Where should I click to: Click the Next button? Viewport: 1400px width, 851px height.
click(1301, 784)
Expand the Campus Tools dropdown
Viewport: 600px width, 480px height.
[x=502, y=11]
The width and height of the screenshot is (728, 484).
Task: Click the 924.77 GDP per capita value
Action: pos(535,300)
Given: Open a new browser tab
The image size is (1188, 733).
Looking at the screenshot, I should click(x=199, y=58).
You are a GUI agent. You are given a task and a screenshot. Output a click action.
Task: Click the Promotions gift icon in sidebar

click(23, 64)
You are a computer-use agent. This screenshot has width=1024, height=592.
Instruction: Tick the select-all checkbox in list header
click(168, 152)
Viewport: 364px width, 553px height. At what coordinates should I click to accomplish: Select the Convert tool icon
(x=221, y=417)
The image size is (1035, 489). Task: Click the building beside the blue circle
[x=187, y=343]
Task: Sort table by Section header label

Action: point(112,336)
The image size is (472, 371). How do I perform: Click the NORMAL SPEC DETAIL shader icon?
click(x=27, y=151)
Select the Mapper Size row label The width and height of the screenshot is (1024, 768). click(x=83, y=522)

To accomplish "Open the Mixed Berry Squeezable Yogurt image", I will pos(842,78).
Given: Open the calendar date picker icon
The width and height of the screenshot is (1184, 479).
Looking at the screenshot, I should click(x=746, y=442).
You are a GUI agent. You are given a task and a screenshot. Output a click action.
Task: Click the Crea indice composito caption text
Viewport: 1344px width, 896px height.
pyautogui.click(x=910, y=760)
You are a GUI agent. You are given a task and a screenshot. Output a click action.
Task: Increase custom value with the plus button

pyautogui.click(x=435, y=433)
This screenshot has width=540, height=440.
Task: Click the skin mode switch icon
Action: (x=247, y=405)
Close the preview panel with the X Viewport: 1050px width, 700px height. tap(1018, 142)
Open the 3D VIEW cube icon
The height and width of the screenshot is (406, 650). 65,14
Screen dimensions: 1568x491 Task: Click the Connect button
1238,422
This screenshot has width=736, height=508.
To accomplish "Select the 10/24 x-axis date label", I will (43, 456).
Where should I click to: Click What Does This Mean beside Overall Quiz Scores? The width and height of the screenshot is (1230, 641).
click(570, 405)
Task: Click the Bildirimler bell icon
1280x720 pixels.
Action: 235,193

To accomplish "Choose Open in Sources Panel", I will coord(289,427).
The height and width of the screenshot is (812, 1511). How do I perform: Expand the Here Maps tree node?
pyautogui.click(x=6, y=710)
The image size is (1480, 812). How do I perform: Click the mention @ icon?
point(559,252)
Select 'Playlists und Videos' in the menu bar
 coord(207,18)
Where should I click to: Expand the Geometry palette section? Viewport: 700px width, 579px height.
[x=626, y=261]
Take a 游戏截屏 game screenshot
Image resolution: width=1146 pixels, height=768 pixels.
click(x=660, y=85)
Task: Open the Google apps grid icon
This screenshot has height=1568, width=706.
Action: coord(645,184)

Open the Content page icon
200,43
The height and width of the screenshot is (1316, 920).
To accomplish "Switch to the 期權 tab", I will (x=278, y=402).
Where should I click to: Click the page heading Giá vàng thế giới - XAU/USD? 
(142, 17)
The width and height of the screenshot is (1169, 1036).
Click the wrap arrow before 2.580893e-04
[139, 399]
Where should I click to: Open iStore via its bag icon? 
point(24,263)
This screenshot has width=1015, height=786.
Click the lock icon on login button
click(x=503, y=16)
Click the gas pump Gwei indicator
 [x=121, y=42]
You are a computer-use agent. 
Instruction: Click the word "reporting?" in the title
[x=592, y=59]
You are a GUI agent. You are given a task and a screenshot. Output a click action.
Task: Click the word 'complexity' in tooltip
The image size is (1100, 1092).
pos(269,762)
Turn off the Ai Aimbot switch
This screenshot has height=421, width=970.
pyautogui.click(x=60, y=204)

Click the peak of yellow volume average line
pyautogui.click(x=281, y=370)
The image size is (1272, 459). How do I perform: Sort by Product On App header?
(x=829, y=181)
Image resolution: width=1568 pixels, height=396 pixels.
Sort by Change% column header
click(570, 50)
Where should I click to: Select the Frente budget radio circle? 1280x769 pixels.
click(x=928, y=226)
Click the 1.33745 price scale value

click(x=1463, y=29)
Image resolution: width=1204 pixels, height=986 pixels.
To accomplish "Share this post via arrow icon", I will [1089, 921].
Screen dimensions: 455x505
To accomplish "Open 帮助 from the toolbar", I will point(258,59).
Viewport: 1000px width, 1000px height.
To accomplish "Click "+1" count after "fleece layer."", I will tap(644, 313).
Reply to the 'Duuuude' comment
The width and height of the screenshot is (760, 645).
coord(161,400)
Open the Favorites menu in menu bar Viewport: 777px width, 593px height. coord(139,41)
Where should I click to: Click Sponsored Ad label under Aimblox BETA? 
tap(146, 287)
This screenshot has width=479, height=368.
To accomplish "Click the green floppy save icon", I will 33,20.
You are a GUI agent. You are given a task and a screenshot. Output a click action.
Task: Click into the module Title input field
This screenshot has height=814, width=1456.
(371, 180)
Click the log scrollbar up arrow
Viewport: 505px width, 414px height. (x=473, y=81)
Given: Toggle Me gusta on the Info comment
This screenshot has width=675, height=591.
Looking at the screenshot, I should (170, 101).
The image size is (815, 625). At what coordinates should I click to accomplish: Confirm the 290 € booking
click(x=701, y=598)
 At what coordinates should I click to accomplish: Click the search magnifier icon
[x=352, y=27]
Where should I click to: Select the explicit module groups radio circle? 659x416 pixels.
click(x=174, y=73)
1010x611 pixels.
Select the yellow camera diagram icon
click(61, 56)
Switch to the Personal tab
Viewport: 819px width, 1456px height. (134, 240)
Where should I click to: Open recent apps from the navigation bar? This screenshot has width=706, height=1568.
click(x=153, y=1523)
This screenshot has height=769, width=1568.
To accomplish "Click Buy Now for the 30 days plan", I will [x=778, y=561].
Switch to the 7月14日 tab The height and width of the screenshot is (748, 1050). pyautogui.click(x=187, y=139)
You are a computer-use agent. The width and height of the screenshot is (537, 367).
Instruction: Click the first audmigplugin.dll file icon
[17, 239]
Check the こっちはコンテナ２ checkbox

◆ **WHAT YOU HAVE TO DO**:
The lines above, starting at the one with "Click the wrap arrow before 2.580893e-04" and ending at the one with "Viewport: 1000px width, 1000px height.", are the only ones to return, exactly as written.

◆ **WRITTEN RESPONSE**:
Click the wrap arrow before 2.580893e-04
[139, 399]
Where should I click to: Open iStore via its bag icon? 
point(24,263)
This screenshot has width=1015, height=786.
Click the lock icon on login button
click(x=503, y=16)
Click the gas pump Gwei indicator
 [x=121, y=42]
You are a computer-use agent. 
Instruction: Click the word "reporting?" in the title
[x=592, y=59]
You are a GUI agent. You are given a task and a screenshot. Output a click action.
Task: Click the word 'complexity' in tooltip
The image size is (1100, 1092).
pos(269,762)
Turn off the Ai Aimbot switch
This screenshot has height=421, width=970.
pyautogui.click(x=60, y=204)

Click the peak of yellow volume average line
pyautogui.click(x=281, y=370)
The image size is (1272, 459). How do I perform: Sort by Product On App header?
(x=829, y=181)
Image resolution: width=1568 pixels, height=396 pixels.
Sort by Change% column header
click(570, 50)
Where should I click to: Select the Frente budget radio circle? 1280x769 pixels.
click(x=928, y=226)
Click the 1.33745 price scale value

click(x=1463, y=29)
Image resolution: width=1204 pixels, height=986 pixels.
To accomplish "Share this post via arrow icon", I will [1089, 921].
Screen dimensions: 455x505
To accomplish "Open 帮助 from the toolbar", I will point(258,59).
Viewport: 1000px width, 1000px height.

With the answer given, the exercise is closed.